●皮膚の働き
1つは外界からの異物の侵入を防ぐ働きです。
角質細胞の上を皮脂と呼ばれるごく薄い脂膜が覆っていて、弱い酸性を保ち外界から紫外線や細菌・バクテリア・化学物質などが侵入、付着してもそれを無害化する働きをしています。
もう1つは体内の大切な臓器を守り、体液の漏出を防ぐ役目です。
角質層は体から水分が漏れたり蒸発するのを防いでいます。
汗腺は汗を分泌し、体温調節を司り、皮脂腺は皮脂を分泌することにより皮膚を柔軟に保つ役割を果たしています。
●皮膚の構造
皮膚は、角層、顆粒層、有棘層、基底層からなる表皮と、その下の真皮、さらに下の皮下組織という三層構造になっています。

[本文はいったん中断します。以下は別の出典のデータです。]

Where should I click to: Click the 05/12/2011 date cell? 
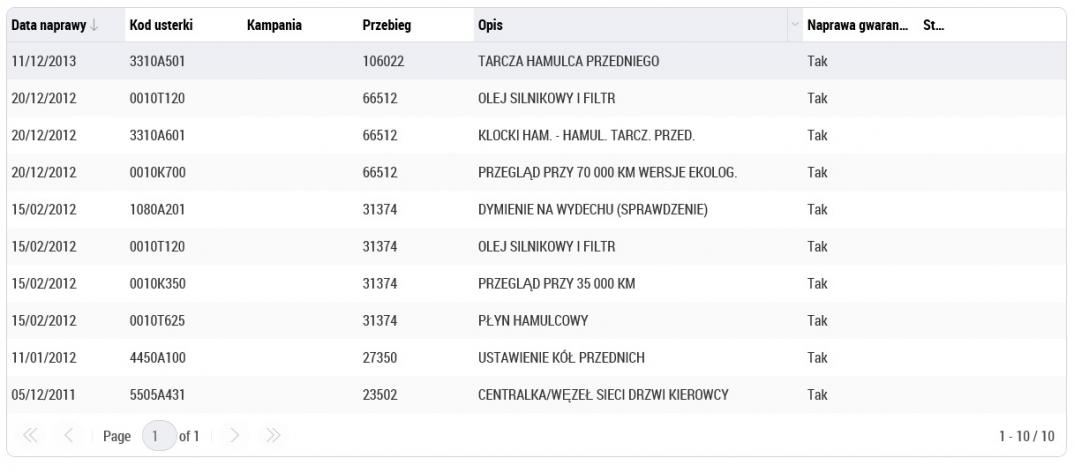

基底層で作られた表皮細胞は、有棘層で栄養補給をして分裂しながら徐々に押し上げられ、顆粒層を経由して、角層で最終的に垢となって、はがれ落ちます。
この間は、およそ4週間から6週間です。
通常、こうしてターンオーバー(新陳代謝)を繰り返し、表面は汗と皮脂が混じりあった皮脂膜によってうるおいが保たれ、皮膚は健康な状態を維持しています。
真皮は、基底層に栄養や酸素を送り込む血管、神経、汗腺、皮脂腺、皮膚の弾力を保つコラーゲン繊維などが存在する皮膚の中心部です。毛包もここにあります。
毛包と皮脂腺はつながっており、本来なら、分泌された皮脂は毛包を通って、皮膚表面に開いた毛穴から排出されます。